Straight-up Classic (Bonus!) One Bowl Fudge Brownies
Makes 25 small squares
Inspired by my Dad (but adapted from the back of a Baker’s Chocolate box)
3 ounces (85 grams) unsweetened chocolate, coarsely chopped
6 tablespoons (85 grams) unsalted butter, cut into small pieces
1/2 cup (100 grams) sugar
1/2 cup (110 grams) brown sugar, packed
1/2 teaspoon vanilla
1/2 teaspoon salt
1/2 cup (62 grams) flour
Preheat oven to 350. Generously butter an 8×8 pan and line with two overlapping sheets of parchment paper. Butter the parchment and set aside.
In a heatproof bowl set over a pan of barely simmering water melt together the chocolate and butter, stirring occasionally, until smooth and completely melted. Turn off the heat and carefully remove the bowl (it will be hot!) from the pan of water and set it on a towel on your countertop.
Use a wooden spoon to stir in both sugars, then add the vanilla and salt and stir until combined. Add both eggs and mix until fully incorporated.

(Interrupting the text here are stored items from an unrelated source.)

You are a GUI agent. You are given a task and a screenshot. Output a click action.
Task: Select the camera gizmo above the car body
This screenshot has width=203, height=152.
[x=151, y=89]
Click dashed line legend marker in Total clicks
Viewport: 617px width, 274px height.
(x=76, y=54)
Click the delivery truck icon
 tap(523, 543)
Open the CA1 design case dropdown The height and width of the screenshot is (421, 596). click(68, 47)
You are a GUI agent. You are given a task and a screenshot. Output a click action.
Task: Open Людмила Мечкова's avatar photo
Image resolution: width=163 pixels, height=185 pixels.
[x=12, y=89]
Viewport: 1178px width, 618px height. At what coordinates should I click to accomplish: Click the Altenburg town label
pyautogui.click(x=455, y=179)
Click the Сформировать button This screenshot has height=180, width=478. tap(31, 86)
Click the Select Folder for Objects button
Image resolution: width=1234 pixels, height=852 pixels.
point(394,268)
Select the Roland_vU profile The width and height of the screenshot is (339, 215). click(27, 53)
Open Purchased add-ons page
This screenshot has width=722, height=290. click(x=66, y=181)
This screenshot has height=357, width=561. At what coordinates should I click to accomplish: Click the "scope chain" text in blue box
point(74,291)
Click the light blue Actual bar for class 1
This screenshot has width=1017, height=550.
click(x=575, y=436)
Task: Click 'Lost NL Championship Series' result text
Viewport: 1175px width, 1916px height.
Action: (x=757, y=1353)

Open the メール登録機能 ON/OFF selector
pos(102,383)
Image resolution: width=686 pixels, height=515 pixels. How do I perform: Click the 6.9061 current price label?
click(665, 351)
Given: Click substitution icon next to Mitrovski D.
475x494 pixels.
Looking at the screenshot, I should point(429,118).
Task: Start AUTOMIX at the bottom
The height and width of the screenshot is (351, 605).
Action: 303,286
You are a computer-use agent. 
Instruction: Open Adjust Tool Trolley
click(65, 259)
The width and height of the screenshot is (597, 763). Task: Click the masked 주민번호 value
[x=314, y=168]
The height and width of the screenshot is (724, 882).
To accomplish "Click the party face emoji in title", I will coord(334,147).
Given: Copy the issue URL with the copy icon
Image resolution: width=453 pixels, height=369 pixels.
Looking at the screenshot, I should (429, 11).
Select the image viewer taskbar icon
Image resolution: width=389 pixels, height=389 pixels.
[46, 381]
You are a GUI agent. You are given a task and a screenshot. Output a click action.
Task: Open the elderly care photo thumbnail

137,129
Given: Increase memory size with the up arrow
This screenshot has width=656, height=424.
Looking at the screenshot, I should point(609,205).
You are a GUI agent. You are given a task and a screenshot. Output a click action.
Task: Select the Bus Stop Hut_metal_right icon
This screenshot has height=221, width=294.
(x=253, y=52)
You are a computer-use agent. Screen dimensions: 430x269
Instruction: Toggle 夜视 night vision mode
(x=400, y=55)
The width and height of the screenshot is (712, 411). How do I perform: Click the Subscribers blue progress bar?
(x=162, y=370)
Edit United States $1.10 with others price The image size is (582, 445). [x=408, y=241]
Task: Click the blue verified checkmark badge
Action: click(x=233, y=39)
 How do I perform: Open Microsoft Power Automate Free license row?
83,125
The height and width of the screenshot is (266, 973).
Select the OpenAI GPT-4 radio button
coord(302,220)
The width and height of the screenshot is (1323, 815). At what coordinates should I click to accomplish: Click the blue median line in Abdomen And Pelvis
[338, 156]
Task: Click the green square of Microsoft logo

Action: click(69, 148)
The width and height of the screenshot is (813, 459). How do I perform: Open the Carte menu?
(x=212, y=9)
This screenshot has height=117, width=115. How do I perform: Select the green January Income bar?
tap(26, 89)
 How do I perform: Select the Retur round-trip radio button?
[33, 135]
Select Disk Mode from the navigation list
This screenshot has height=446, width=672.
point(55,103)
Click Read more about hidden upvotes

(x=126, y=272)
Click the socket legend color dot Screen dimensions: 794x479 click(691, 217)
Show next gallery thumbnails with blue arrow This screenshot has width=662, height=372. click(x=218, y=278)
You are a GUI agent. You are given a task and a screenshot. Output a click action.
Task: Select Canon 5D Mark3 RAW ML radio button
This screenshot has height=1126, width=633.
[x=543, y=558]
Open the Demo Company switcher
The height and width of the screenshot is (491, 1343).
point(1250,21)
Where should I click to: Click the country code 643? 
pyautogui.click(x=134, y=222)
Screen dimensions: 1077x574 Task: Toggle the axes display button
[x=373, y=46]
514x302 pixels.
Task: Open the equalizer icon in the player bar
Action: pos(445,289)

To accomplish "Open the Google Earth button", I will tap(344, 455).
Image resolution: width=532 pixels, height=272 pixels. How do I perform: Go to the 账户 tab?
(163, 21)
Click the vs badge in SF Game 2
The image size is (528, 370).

Finally add the flour and stir vigorously until the batter is smooth and glossy.
Pour into the prepared pan and bake for 20-25 minutes. The brownies are done when a tester comes out with several crumbs attached (be sure to not overbake as a slightly underbaked brownie usually always wins). Let the brownies cool for several minutes then use the parchment to remove them from the pan. Slice n’ serve.